They will play another Egg Bowl in Starkville Thursday night. Not that much – other than pride – is at stake, and, frankly, that’s the way it has been in most of the 113 previous clashes between Mississippi State and Ole Miss.
Yes, State could achieve its sixth victory – against six defeats – and therefore qualify for a minor bowl berth. Ole Miss, 4-7 coming into this one, will play strictly for pride.
Certainly there have been infrequent Egg Bowls when a New Year’s bowl was on the line, and there have even been years when one or the other had a chance at winning a conference or division championship. Sadly, those years have been few and far between. Mississippians mostly have watched with envy as the likes of Alabama, Auburn, LSU, Tennessee, Georgia and Florida have played for championships.

But there was that one year – long, long ago – when both the Southeastern Conference championship and New Year’s Day bowl bids were at stake. There was that one glorious year when both teams had Hall of Fame coaches and so many all-star players – players named Blondy (Black) and Spook (Murphy) and Bird Dog (Grove) and Wobble (Davidson) and Junie (Hovious) and Merle (Hapes). There was that one, solitary year when if State won, the Bulldogs were SEC champions and if Ole Miss won, the Rebels were SEC champs.
That year was 1941 and the game was in Oxford where then-Hemingway Stadium had a capacity of 28,000 and not a seat was empty. Harry Mehre, who had played under Knute Rockne at Notre Dame, was the Ole Miss coach. Allyn McKeen, who had played under Gen. Bob Neyland at Tennessee, was the head coach at State. Both were masters of their craft.
The date was Nov. 29, 1941. William Winter, the future governor, covered the game for the Ole Miss newspaper, The Mississippian. Purser Hewitt covered it for The Clarion-Ledger.
Hewitt described the scene in the next day’s Ledger:
Twenty-eight thousand they called it here today, as the annual Rebel-Maroon classic lived up to its recent reputation of breaking Mississippi sports attendance records each November.
They were all over the place having overrun the seats long before kickoff. We could tell as we flew up this morning in that sleek red airplane of Quarterback Bob Sanders that the crowd expectations would not fall short of actualities.
From Grenada north the highway was as thickly populated with cars as that West Capitol stretch just west of Gallatin every time we are in a hurry to get to town, and at Oxford, the beautiful campus was overrun with gas buggies from every county in the Magnolia State…
That prose was on the front of the sports section, which also included Hewitt’s exhaustive play-by-play account.

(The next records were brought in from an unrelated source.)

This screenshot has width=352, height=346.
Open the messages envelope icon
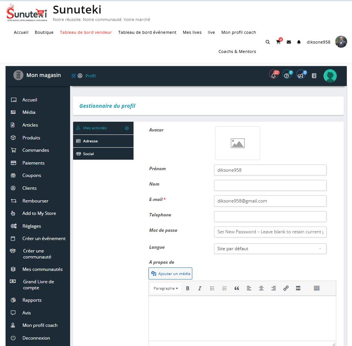point(288,42)
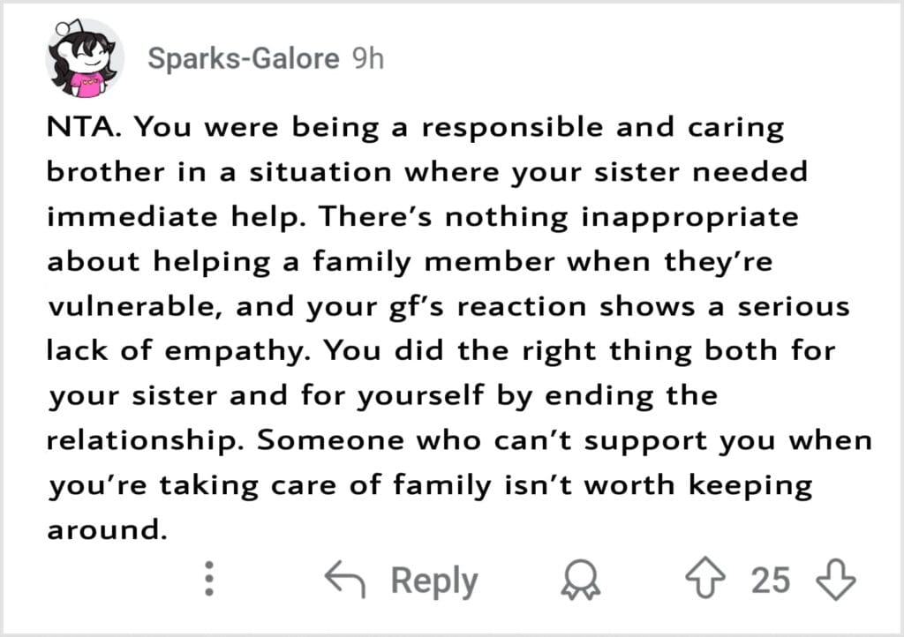Click the word "brother" in comment text
The width and height of the screenshot is (904, 637).
(x=105, y=172)
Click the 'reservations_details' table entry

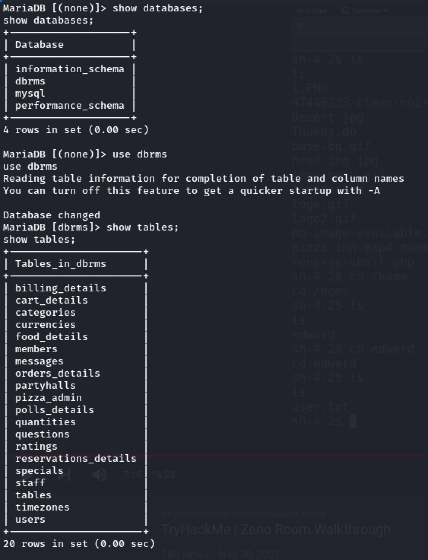tap(76, 458)
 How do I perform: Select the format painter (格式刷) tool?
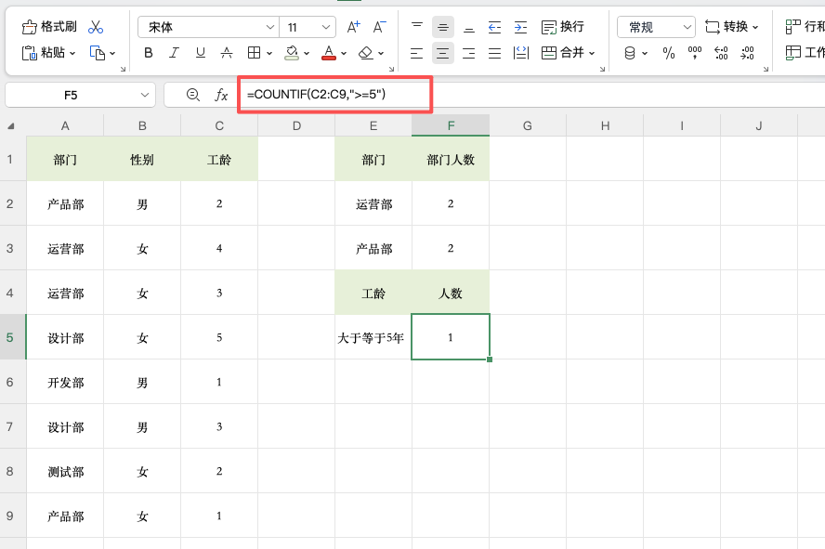coord(46,26)
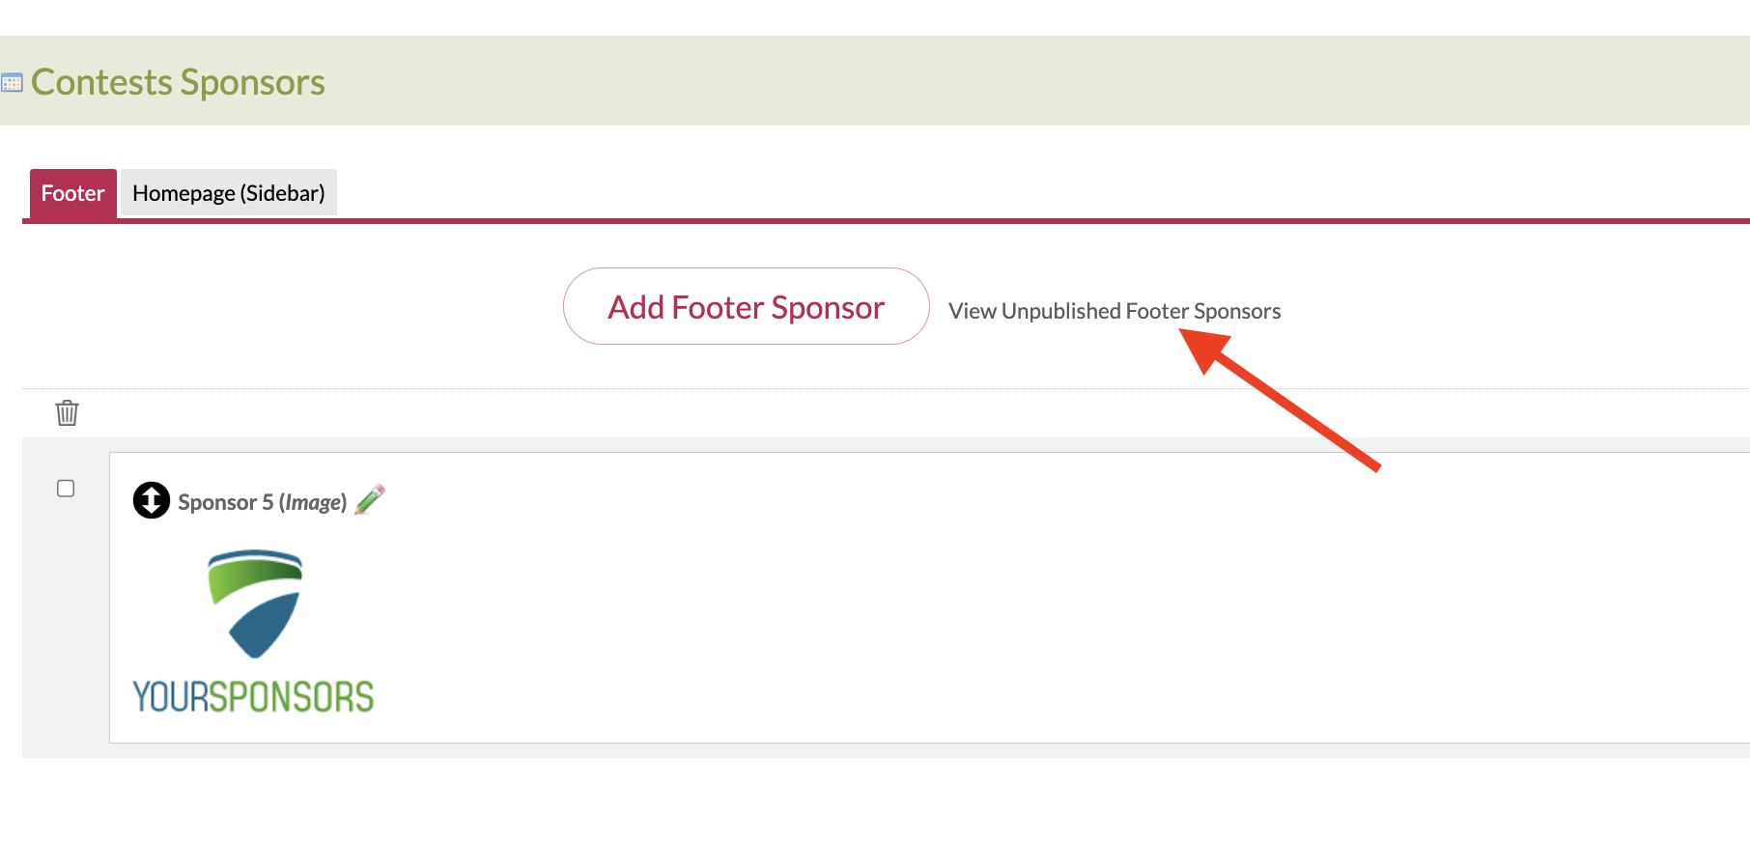Click the YOURSPONSORS wordmark text

coord(253,697)

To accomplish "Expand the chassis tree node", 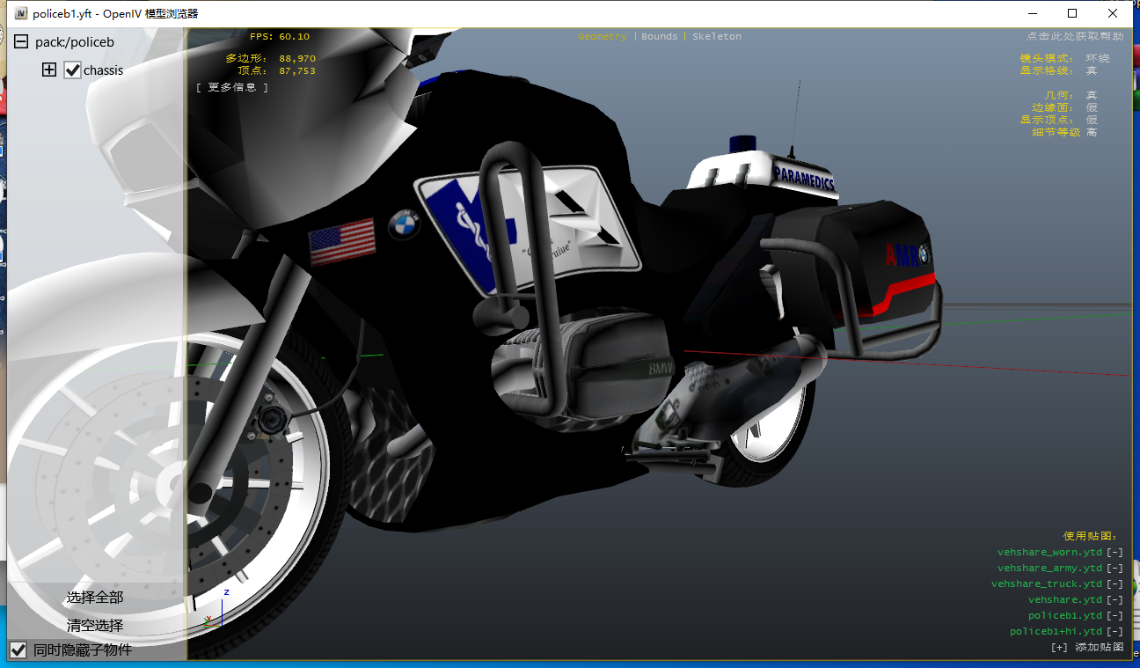I will pos(49,70).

That’s right: Every play of the the entire contest was described in detail.
But you didn’t have to wait to get to the sports section. On the front page of the newspaper, the banner headline blared: “As Japs Boil, FDR Fears War in Year” – and just below that was this headline: “Moates’ Quarterback Sneak is Telling Blow in State’s 71-yard Drive for Victory.”
Wrote Hewitt in his Page 1 lede: With an Orange Bowl invitation in the pocket of Miami’s Jack Baldwin, ready to be handed to them, the Ole Miss Rebels saw their hopes smashed by a fighting Mississippi State team that won a 6 to 0 victory before 28,000 fans.
Hewitt went on to describe how State’s Jennings Moates scored the game’s only points in the second quarter on a 38-yard quarterback sneak. Apparently, most of the Ole Miss defense went to the right where speedy tailback Spook Murphy was headed. Moates, however, took the snap and went off his left guard and sped untouched into the end zone.
And I know this will shock you: There was controversy that day 78 years ago.
That’s because, in the fourth quarter, Ray Terrell of Ole Miss appeared to score the tying touchdown after catching a pass from Hovious at near midfield and then racing into the end zone.
Hewitt described the play like this: The biggest play for Ole Miss came in the midst of the final period when Hovious completed a pass to Terrell from the Reb 29 to midfield, and rambling Ray reversed his field and ran for an apparent touchdown, but the head linesman ruled he had stepped on the sideline at the State 47, and he was recalled, of course, to that spot.
It happened right in front of the Ole Miss bench and the Rebels protested mightily, which brings to mind this question: Has there ever been an Egg Bowl without some controversy or at least a good fistfight?
So the dream season for Ole Miss ended that day in Oxford. State, meanwhile, played the next Saturday, Dec. 6, 1941, defeating San Francisco at San Francisco 26-13 and then waited to see where the Bulldogs would go bowling.
They would not. You know what happened the next day. Japan bombed Pearl Harbor. There would be no bowl. Many of those 1941 Bulldogs and Rebels headed off to fight a war. Many would lose their lives.
In remembering the 1941 game, Gov. Winter once told me, “It was a sad day for my Ole Miss Rebels, but it was a great day for Mississippi football. Oh man, what a day it was…”
But Governor, I asked, did Ray Terrell really step out of bounds?
Replied Gov. Winter, “Well I sure didn’t think so.”